New Data Seal

General
- First published: 1975
- Derived from: Lucifer

Cipher detail
- Key sizes: 2048 bits
- Block sizes: 128 bits
- Structure: Feistel network
- Rounds: 16

Best public cryptanalysis

= New Data Seal =

Block cipher

In cryptography, New Data Seal (NDS) is a block cipher that was designed at IBM in 1975, based on the Lucifer algorithm that became DES.

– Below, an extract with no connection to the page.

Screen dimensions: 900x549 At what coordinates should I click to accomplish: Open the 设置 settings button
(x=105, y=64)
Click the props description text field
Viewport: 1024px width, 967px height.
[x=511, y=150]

The cipher uses a block size of 128 bits, and a very large key size of 2048 bits. Like DES it has a 16-round Feistel network structure. The round function uses two fixed 4×4-bit S-boxes, chosen to be non-affine. The key is also treated as an 8×8-bit lookup table, using the first bit of each of the 8 bytes of the half-block as input. The nth bit of the output of this table determines whether or not the two nibbles of the nth byte are swapped after S-box substitution. All rounds use the same table. Each round function ends with a fixed permutation of all 64 bits, preventing the cipher from being broken down and analyzed as a system of simpler independent subciphers.

In 1977, Edna Grossman and Bryant Tuckerman cryptanalyzed NDS using the first known slide attack. This method uses no more than 4096 chosen plaintexts; in their best trial they recovered the key with only 556 chosen plaintexts.